■ **Instrução de trabalho**
Transcreva integralmente e sem alterações o texto abaixo sobre a falta de fotos das vítimas israelitas na imprensa.

--- Texto dado ---

É uma segunda morte em cima da primeira. Um novo rapto a somar ao velho. A inexistência de fotos na imprensa não é, no essencial, moralmente diferente da nova moda que consiste em rasgar e deitar ao lixo os cartazes com as fotos dos sequestrados em Gaza. O sofrimento judaico não pode ser visto nem exposto em público. Sob pena de começarmos a colocar a nós mesmos a eterna questão de Shylock: “Hath not a Jew eyes? Hath not a Jew hands, organs, dimensions, senses, affections, passions? Fed with the same food, hurt with the same weapons, subject to the same diseases, healed by the same means, warmed and cooled by the same winter and summer, as a Christian is? If you prick us, do we not bleed? If you tickle us, do we not laugh? If you poison us, do we not die? And if you wrong us, shall we not revenge?”
Nem uma foto dos reféns. Nem uma foto dos bebés mortos. Nem uma foto das jovens violadas. Se compararmos esta ocultação deliberada com as famosas fotos da guerra no Vietname, teremos uma ideia, ainda que vaga, do ponto a que a nossa imprensa desceu. Expor o monge budista que se auto-imola numa rua de Saigão (World Press Photo of the Year, 1963), ou o tiro na cabeça de um suspeito vietcong por parte de um oficial vietnamita (World Press Photo of the Year, 1968), ou a menina aterrorizada que foge, completamente nua, de um ataque acidental de napalm (World Press Photo of the Year, 1973), era revelar à opinião pública “the terror of war”. Onde está a menina israelita? A menina nua, aterrorizada, sequestrada, violada, morta? Não existe. Nunca existiu. Todas as meninas são palestinianas. Em casa, em agonia, não há nenhuma mãe à espera da menina israelita. Porque, como as meninas, todas as mães à espera em casa e em agonia são palestinianas. As primeiras páginas não mentem: a menina israelita, já morta ou ainda sequestrada, não existe. Nunca existiu.

--- Informação fornecida ---

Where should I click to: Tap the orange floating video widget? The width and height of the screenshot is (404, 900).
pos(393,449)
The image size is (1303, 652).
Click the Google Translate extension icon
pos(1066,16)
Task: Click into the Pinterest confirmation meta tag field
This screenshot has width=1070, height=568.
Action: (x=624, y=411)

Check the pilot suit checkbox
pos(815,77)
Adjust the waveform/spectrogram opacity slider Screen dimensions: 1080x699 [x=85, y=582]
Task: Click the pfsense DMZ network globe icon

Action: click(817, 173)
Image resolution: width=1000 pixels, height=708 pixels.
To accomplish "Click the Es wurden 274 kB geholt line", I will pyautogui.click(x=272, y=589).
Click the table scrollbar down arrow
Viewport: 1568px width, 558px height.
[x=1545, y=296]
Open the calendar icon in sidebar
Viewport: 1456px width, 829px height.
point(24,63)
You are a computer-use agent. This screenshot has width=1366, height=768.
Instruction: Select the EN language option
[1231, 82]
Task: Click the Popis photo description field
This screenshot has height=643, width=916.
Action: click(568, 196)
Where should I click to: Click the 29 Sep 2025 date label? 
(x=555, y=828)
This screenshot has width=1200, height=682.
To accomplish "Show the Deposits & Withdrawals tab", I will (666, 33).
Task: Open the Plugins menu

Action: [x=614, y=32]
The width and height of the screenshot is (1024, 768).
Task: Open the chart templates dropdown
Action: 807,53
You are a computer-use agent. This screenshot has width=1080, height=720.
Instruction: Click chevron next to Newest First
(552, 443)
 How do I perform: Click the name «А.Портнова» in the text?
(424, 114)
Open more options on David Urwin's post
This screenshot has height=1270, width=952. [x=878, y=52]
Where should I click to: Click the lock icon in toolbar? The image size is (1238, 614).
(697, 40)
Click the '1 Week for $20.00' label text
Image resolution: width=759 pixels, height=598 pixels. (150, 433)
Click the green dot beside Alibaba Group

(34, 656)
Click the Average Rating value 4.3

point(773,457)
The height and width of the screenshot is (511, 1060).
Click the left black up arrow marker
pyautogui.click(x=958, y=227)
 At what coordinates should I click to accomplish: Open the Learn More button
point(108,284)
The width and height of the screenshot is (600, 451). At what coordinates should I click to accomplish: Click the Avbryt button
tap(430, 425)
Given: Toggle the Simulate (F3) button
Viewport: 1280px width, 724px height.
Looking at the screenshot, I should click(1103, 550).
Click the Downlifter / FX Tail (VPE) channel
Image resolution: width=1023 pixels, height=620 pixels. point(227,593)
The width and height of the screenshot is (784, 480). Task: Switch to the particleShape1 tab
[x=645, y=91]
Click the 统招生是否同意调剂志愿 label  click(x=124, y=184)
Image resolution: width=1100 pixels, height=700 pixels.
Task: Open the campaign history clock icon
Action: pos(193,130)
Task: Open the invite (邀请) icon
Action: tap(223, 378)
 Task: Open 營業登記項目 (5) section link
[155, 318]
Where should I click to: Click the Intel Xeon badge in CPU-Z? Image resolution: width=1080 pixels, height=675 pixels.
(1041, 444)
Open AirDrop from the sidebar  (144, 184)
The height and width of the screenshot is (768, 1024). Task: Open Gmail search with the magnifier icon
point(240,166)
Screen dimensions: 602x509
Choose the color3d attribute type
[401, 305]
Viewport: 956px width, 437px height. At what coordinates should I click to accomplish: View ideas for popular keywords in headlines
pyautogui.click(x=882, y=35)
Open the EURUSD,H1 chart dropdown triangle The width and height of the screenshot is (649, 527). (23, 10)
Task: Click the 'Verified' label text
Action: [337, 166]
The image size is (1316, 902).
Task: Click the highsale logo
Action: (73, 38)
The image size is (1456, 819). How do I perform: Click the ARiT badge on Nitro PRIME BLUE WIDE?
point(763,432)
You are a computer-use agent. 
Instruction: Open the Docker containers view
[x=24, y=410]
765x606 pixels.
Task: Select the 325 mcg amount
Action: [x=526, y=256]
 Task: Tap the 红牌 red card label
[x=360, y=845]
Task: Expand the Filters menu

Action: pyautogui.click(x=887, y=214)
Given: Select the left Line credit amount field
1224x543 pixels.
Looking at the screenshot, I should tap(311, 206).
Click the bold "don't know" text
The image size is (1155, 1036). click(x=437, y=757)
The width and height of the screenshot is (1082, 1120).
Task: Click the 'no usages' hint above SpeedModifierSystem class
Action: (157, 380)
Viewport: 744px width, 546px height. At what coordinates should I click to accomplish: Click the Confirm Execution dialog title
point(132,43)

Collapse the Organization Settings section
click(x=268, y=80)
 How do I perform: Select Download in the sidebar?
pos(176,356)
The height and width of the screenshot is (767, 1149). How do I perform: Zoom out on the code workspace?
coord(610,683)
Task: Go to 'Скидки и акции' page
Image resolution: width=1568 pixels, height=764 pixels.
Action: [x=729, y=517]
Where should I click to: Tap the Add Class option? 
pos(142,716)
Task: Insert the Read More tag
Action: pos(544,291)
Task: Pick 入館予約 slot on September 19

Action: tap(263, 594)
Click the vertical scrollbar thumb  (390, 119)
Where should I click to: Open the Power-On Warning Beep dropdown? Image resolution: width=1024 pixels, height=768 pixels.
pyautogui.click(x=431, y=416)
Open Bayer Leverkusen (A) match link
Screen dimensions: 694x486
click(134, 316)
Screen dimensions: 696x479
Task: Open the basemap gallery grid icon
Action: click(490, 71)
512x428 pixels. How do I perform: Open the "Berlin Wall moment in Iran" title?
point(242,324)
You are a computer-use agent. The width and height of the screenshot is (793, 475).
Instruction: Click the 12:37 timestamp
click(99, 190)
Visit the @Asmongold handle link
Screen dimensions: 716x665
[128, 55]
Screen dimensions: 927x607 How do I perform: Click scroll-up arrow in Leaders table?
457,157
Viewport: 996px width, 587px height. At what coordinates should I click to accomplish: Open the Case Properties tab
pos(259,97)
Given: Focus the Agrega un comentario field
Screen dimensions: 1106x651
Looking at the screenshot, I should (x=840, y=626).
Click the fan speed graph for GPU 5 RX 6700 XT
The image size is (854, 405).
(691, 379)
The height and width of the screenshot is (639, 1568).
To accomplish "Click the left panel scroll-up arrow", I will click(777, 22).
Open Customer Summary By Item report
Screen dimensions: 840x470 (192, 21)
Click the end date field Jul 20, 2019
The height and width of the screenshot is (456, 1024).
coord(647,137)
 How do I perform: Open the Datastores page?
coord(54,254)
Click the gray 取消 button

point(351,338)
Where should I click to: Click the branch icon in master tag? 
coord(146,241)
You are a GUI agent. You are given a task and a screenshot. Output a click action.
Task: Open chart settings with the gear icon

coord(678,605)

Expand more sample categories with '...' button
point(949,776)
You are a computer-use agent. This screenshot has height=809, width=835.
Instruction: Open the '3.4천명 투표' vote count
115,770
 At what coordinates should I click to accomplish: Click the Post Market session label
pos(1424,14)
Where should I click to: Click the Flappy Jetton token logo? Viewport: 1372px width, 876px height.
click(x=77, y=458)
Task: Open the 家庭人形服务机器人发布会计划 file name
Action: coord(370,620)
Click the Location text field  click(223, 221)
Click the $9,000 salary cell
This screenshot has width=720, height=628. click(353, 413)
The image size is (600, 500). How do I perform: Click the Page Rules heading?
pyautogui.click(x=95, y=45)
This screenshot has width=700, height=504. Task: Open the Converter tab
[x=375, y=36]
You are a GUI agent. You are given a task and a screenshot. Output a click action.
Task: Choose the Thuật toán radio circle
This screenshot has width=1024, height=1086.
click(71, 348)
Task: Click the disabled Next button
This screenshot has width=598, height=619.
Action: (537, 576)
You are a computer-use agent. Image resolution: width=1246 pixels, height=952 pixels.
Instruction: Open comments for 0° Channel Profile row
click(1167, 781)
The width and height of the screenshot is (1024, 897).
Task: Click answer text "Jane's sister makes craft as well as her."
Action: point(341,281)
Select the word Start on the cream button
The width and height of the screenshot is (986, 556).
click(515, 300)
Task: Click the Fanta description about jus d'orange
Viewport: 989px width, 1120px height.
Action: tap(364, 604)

---

■ **Resultado do exercício**
É uma segunda morte em cima da primeira. Um novo rapto a somar ao velho. A inexistência de fotos na imprensa não é, no essencial, moralmente diferente da nova moda que consiste em rasgar e deitar ao lixo os cartazes com as fotos dos sequestrados em Gaza. O sofrimento judaico não pode ser visto nem exposto em público. Sob pena de começarmos a colocar a nós mesmos a eterna questão de Shylock: “Hath not a Jew eyes? Hath not a Jew hands, organs, dimensions, senses, affections, passions? Fed with the same food, hurt with the same weapons, subject to the same diseases, healed by the same means, warmed and cooled by the same winter and summer, as a Christian is? If you prick us, do we not bleed? If you tickle us, do we not laugh? If you poison us, do we not die? And if you wrong us, shall we not revenge?”
Nem uma foto dos reféns. Nem uma foto dos bebés mortos. Nem uma foto das jovens violadas. Se compararmos esta ocultação deliberada com as famosas fotos da guerra no Vietname, teremos uma ideia, ainda que vaga, do ponto a que a nossa imprensa desceu. Expor o monge budista que se auto-imola numa rua de Saigão (World Press Photo of the Year, 1963), ou o tiro na cabeça de um suspeito vietcong por parte de um oficial vietnamita (World Press Photo of the Year, 1968), ou a menina aterrorizada que foge, completamente nua, de um ataque acidental de napalm (World Press Photo of the Year, 1973), era revelar à opinião pública “the terror of war”. Onde está a menina israelita? A menina nua, aterrorizada, sequestrada, violada, morta? Não existe. Nunca existiu. Todas as meninas são palestinianas. Em casa, em agonia, não há nenhuma mãe à espera da menina israelita. Porque, como as meninas, todas as mães à espera em casa e em agonia são palestinianas. As primeiras páginas não mentem: a menina israelita, já morta ou ainda sequestrada, não existe. Nunca existiu.